**Task set**
1. In the comment thread about the space station, which launch vehicle did one commenter consider too big until seeing Starship?
2. Copy word for word the passage of the comment thread about the space station starting with "John E Bowen" and going on through "this solar system?".

**Excerpted text**
Bad Horse • 9 months ago

learning to build and sustain large structures on orbit is critical to our next steps. That's what ISS was always about.

John E Bowen • 9 months ago

It's a worthwhile question, despite already being asked, repeatedly, from before the station was even started. There's a long list of experiments which have been run, but I'm trying a different tack, listing just two things.

"Apart from its assembly, which was a great achievement . . ." Yes. Think about the mid-term future seen in hard, i.e. "realistic" science fiction. Whether it's ice haulers from Saturn, moon miners going after aluminum, with oxygen as a by product, or whatever - how do we get to this world, uh, this solar system?

Now, there's a debate on how big a launch vehicle should be, and I'll admit I held the opinion that SLS was too big, until I saw Starship. Still, the point is, there will be some limit, some day. What then? To put it crudely, we gotta build stuff, lots of stuff. Assembly is part of manufacturing, so in that sense, building the ISS and previous stations count as beginning steps in space manufacturing. Start small, then move on. Next, Star Dock.

**Given information**

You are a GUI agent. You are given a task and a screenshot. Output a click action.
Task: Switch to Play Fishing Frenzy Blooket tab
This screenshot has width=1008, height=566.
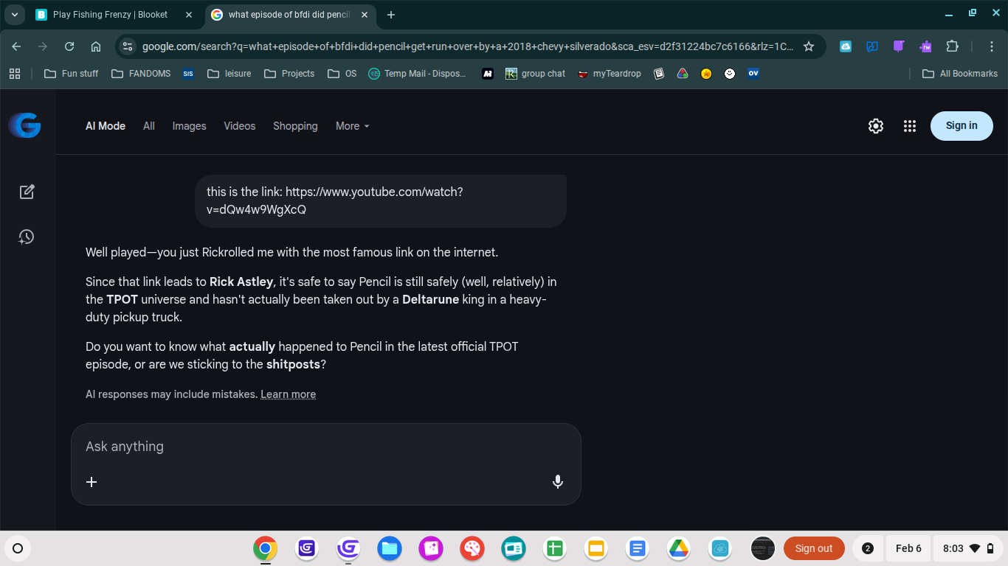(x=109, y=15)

**Answers for this exercise**
1. SLS

2.
John E Bowen • 9 months ago

It's a worthwhile question, despite already being asked, repeatedly, from before the station was even started. There's a long list of experiments which have been run, but I'm trying a different tack, listing just two things.

"Apart from its assembly, which was a great achievement . . ." Yes. Think about the mid-term future seen in hard, i.e. "realistic" science fiction. Whether it's ice haulers from Saturn, moon miners going after aluminum, with oxygen as a by product, or whatever - how do we get to this world, uh, this solar system?